Methyl (R)-8-chloro-6-hydroxyoctanoate ((R)-MCHO, (R)-2a) is a key precursor that can be utilized in the production of (R)-α-lipoic acid ((R)-LA) of pharmaceutical and dietary significance. Owing to its high atom economy, maximum theoretical yield of 100%, and environmentally friendliness, ketoreductase (KRED)-catalyzed stereoselective reduction of methyl 8-chloro-6-oxooctanoate (MCOO, 1a), an ε-keto ester, represents an efficient yet challenging approach to the synthesis of (R)-2a.

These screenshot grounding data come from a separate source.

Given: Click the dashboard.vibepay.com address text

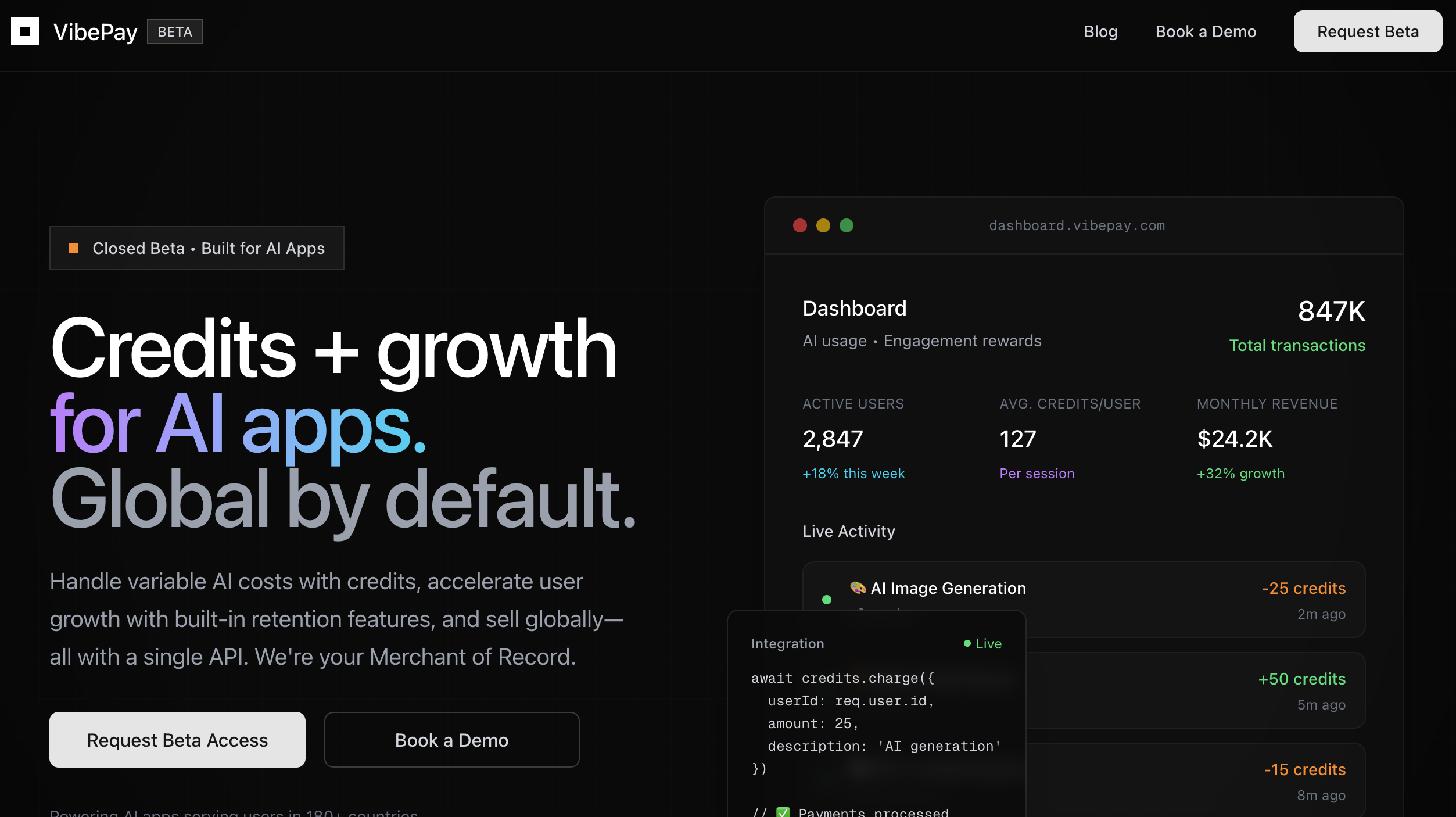Looking at the screenshot, I should [x=1077, y=225].
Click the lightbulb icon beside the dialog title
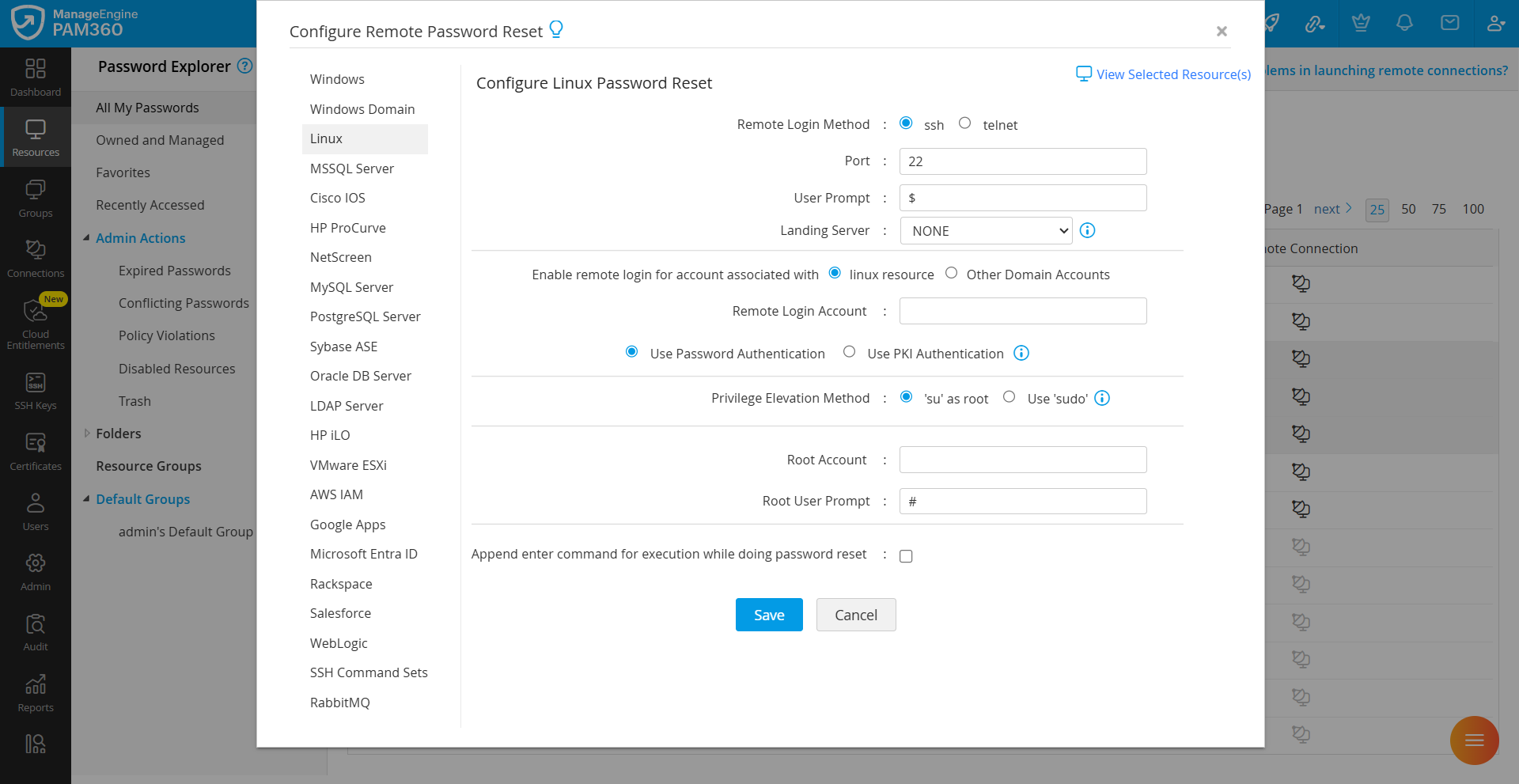 (557, 28)
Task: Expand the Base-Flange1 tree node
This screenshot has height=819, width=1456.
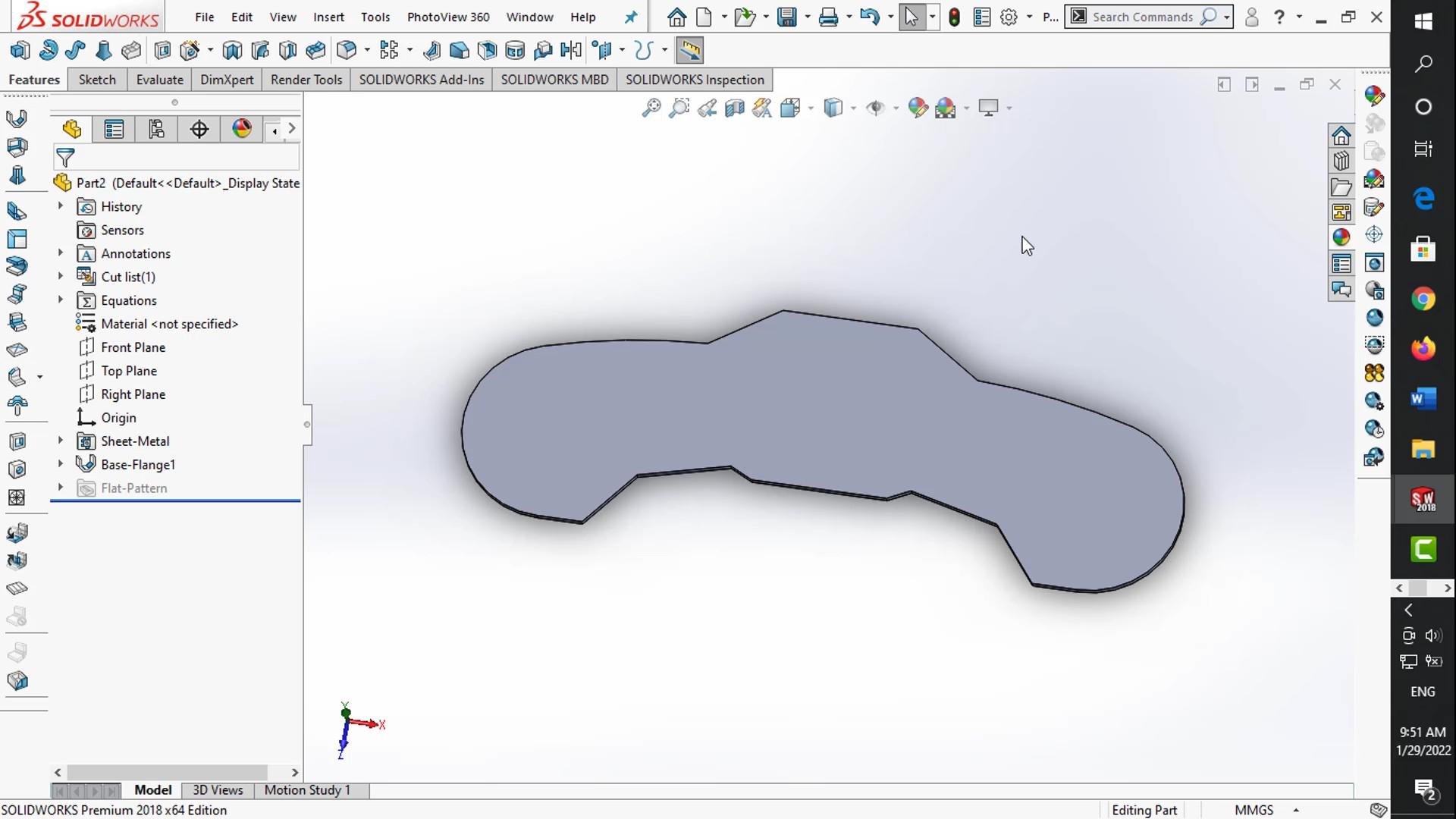Action: pyautogui.click(x=61, y=464)
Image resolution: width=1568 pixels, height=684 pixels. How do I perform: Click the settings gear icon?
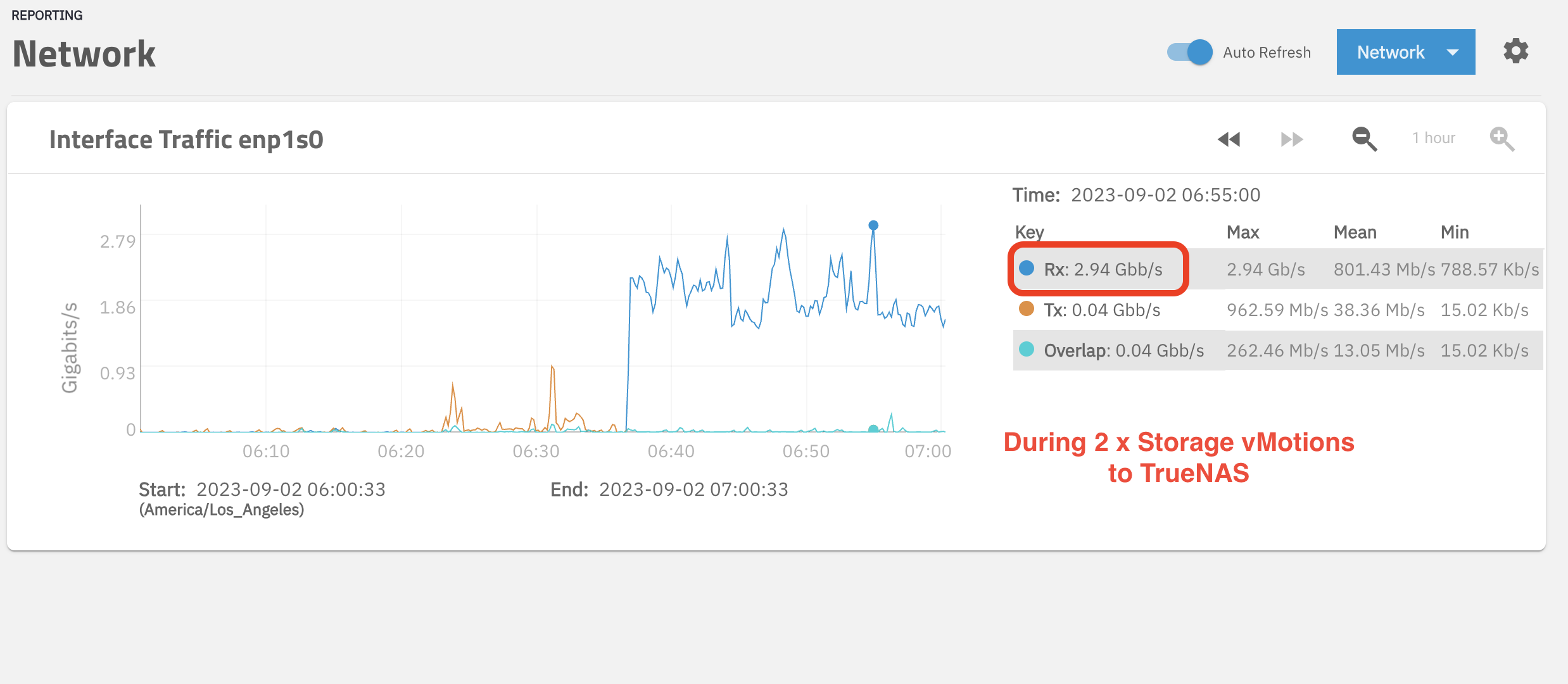tap(1515, 51)

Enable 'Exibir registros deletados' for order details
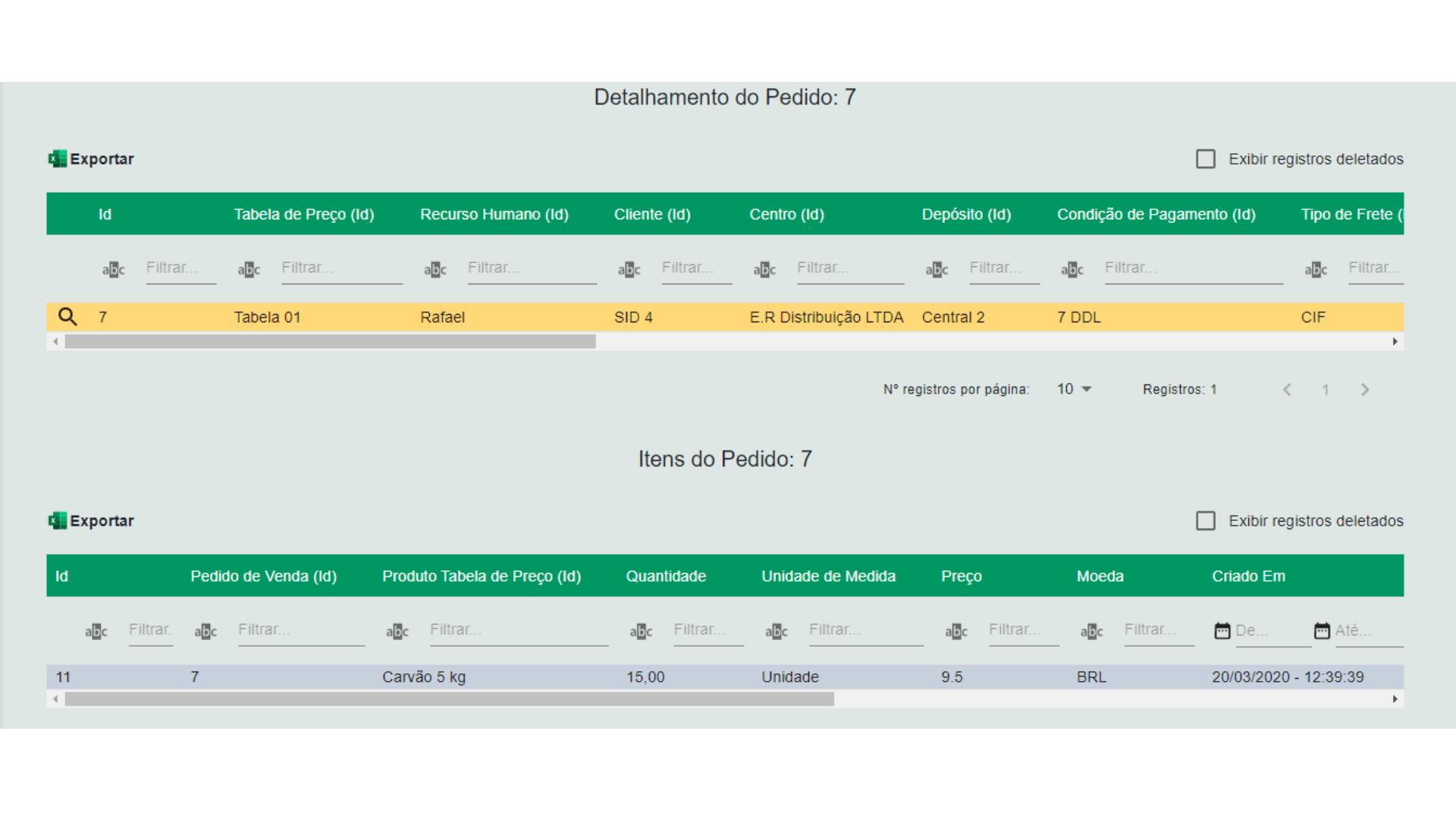click(x=1205, y=159)
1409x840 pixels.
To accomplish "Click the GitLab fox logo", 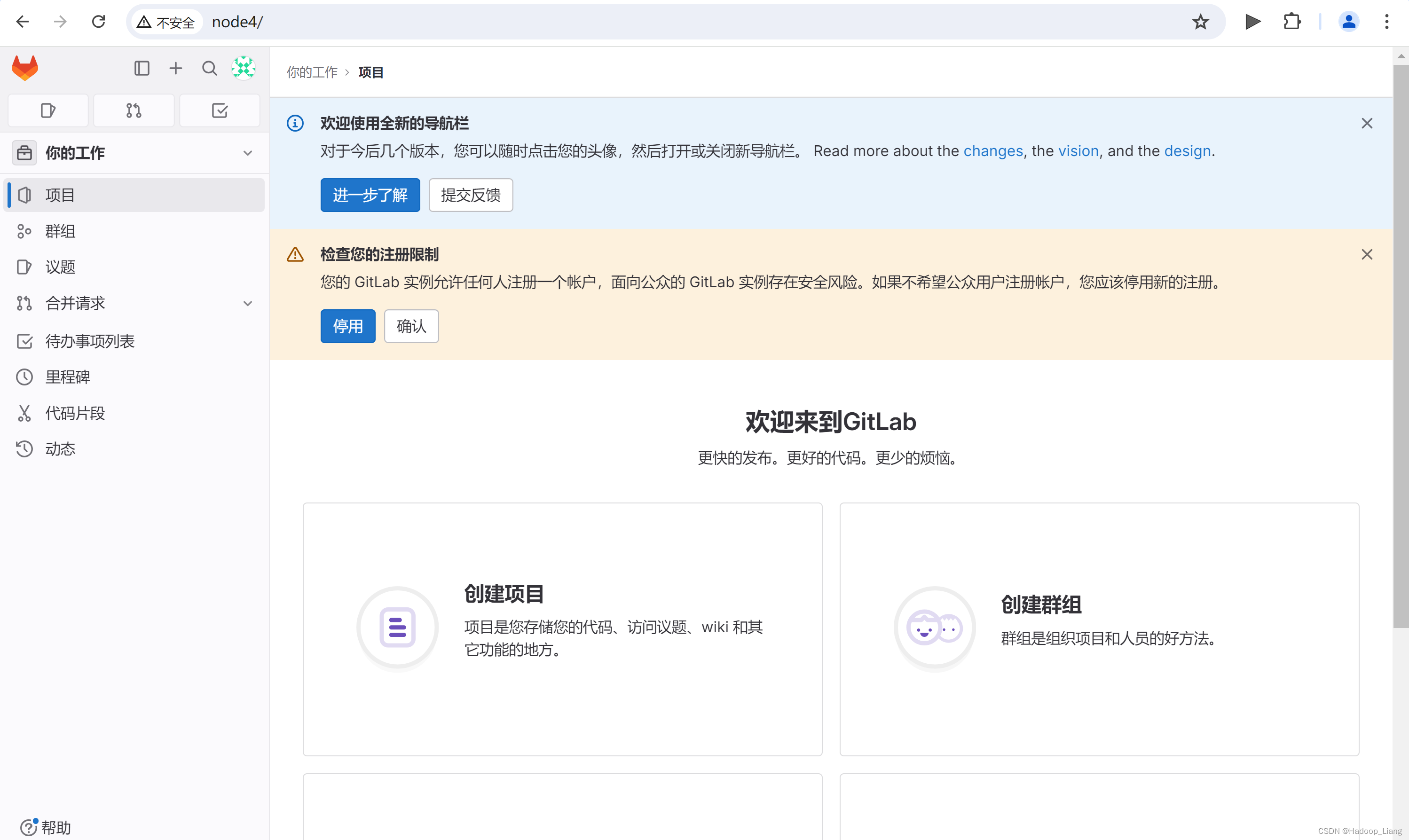I will tap(25, 68).
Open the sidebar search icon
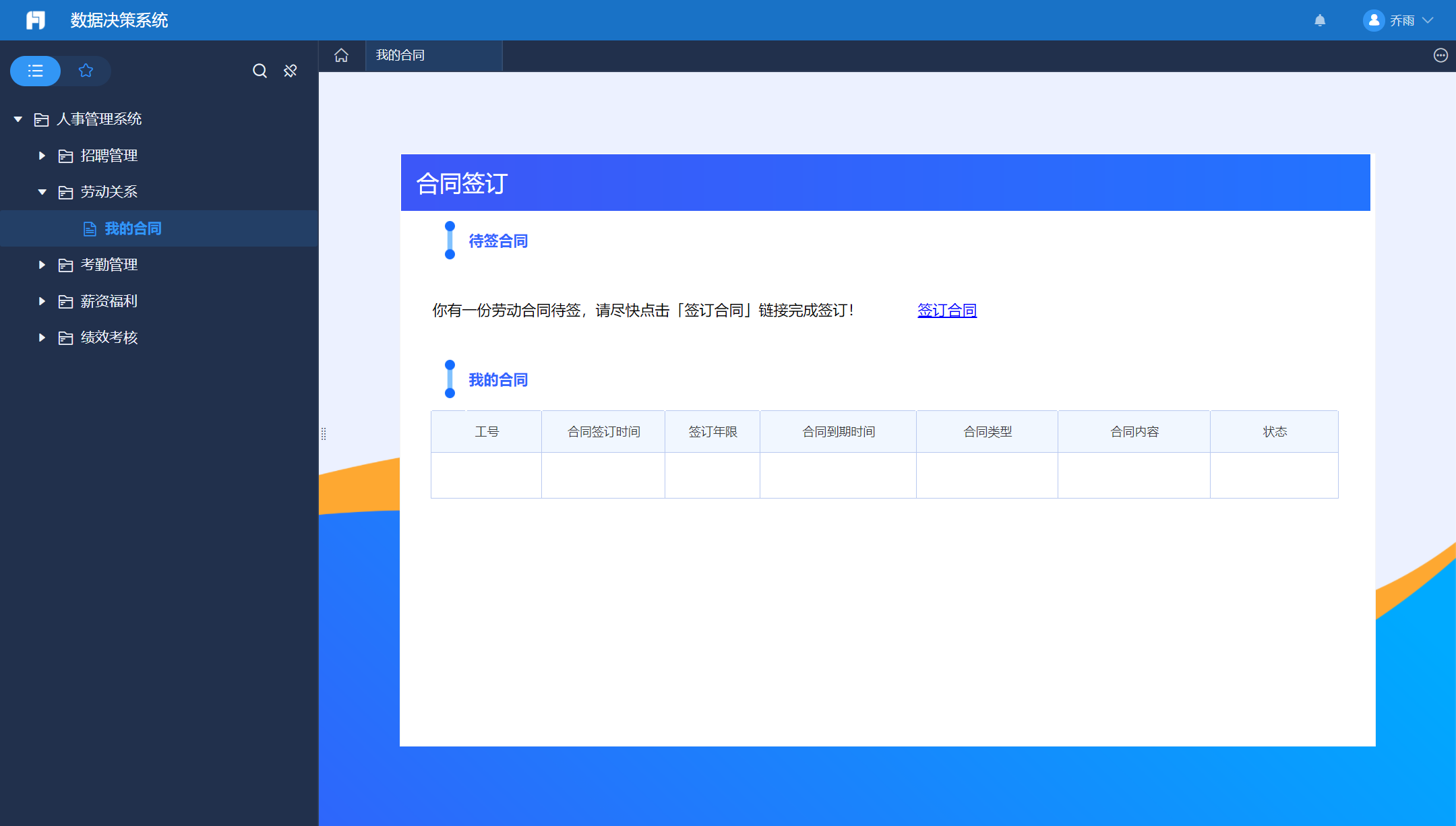Viewport: 1456px width, 826px height. [260, 71]
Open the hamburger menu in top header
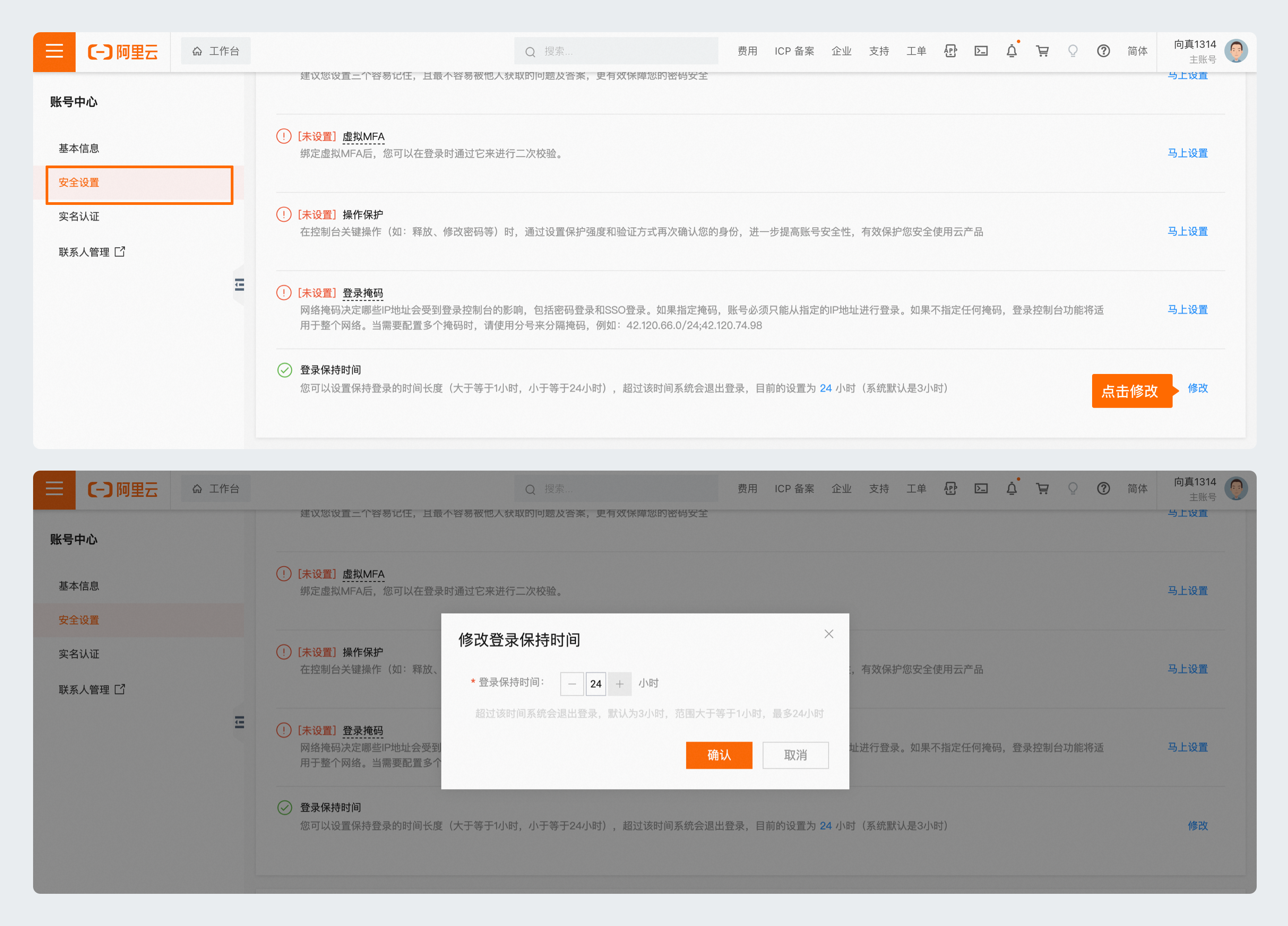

We report herein the development of a versatile KRED, referred to as SsCRL211H/V127A/L135I, through enzyme screening followed by structure-guided protein engineering, which was assisted by comparative analysis of enzyme-/substrate- binding modes in prereaction-state and free-state molecular dynamics (MD) simulations. This enzyme variant displayed 2.8-fold increased kcat (16.77 s−1) towards 1a relative to the wild-type SsCR, improved stereoselectivity (98.0% ee), and no substrate inhibition. Insights were gained on the origin of the enhancement of enzyme's catalytic activity and stereoselectivity, by conducting complete deconvolution experiments and MD simulations. In the presence of 60 g∙L−1 of wet E. coli cells coexpressing SsCRL211H/V127A/L135I and glucose dehydrogenase (GDH), and 0.05 mM NADP+, complete reduction of 260 g∙L−1 of 1a was achieved furnishing (R)-2a with 98.0% ee with a space-time yield of 391 g∙L−1∙d−1, thereby showcasing the promising potential of this ketoreductase in the asymmetric synthesis of (R)-2a.